The whole maxxing thing is pissing me off.
Publicis recently released what I originally though was a poorly execute parody.
Turns out it was a genuine, provocation pre-Cannes.
But it has been met with contempt and calls of hypocracy on our glorious slopfeed, linkedin.
I don’t think thats wholly because people disagree with the point - that there are too many overhyped AI promises and cut‑price pitches flying around.
I think it’s more that it feels like a poorly considered, perhaps slightly hypocritical ‘maxxing’ trend-jump, which unnecessarily associates the point with a pretty dark past.
‘Maxxing’ has been around for years.
Originating in game-theory.
Adopted by the ‘incel’ community (I wont promote them, but you know, the subject of adolescence and Louis Theroux’s inside the manosphere) to promote looks maxxing - the practice of maximizing physical attractiveness.
More recently, token maxxing was all over the AI industry news.
The belief that (AI / LLM) token consumption equates to productivity and thus can be used as a metric to monitor an employee's work.
It’s quite simple - as soon as you incentivise something, people will do their best to hit the incentivisation metric.

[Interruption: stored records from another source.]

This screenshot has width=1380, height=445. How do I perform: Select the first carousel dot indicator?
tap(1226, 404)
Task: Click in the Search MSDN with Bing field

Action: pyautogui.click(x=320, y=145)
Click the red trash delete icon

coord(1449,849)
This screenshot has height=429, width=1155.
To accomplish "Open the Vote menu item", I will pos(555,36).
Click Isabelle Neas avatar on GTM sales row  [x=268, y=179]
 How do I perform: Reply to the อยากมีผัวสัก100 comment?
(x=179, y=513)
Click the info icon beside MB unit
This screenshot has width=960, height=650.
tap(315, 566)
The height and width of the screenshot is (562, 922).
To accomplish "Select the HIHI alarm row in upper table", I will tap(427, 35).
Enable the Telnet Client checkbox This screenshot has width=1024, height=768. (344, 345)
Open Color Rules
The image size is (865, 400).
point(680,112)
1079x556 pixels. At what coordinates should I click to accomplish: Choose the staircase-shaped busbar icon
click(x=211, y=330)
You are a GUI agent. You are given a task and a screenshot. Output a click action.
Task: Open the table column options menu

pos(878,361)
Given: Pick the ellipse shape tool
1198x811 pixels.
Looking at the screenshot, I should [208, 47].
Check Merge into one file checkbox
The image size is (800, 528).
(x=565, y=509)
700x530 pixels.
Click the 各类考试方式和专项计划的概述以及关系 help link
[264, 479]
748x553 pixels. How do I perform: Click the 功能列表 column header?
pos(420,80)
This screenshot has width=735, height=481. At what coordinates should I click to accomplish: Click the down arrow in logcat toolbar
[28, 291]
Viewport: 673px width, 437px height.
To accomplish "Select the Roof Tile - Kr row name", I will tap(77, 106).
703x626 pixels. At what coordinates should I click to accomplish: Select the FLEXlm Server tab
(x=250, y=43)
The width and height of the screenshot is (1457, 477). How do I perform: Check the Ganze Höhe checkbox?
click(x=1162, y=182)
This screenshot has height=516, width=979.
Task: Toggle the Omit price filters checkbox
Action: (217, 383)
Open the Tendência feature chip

It led to employees choosing the most expensive model for the simplest task.
Employees actively prompting in the least efficient way.
Employees not having any understandable lineage back to the cost of their work.
Employees not caring about whether their work was attached to a business outcome.
This is great if you’re one of the big tech bros, trying to get as much revenue as possible. To recoup the vast amount of model training and compute costs racked up in the race to have the best arbitrary model metric.
Not so great if you’re an enterprise like Uber - burning your annual AI budget in 4 months…
Great if they managed unlock a tonne more demonstrable value, but I’m not sure theres anything to demonstrate that!
Sounds familiar, if you’ve been around cloud computing over the last decade.
Employees having no idea how much a query actually costs to run.
Employees being able to spin up a compute instance that burns £500k over a weekend.
Hyperscalers pushing consumption at seemingly any cost.
FinOps was the answer here.
Basically just good governance, visibility of consumption and an education piece on the price of consumption.
I’ve seen it cut 20% off annual cloud bills.
Save £4m annually, just by optimising the method of querying.
I think this is why the maxxing stuff grates on me.
Well, toxically maxxing the thing someone else wants you to maxx.
If someone pointed a weapons grade AI model at my head and forced me to maxx something…
I’d advocate for outcome maxxing.
Or budget maxxing.
But, I’d rather just be an anti maxxer.
Avoid pushing everything to the absolute maxx.
Ground the work we do in actual, tangible value.
Establish the business impact and value creation before going all in on big bang development.
Establish cost visibility / management metrics prior to kicking off.
Optimise the prompt / approach throughout delivery to optimise the output, not grow the volume of tokens consumed.
Measure the cost and impact at the end, to improve future work.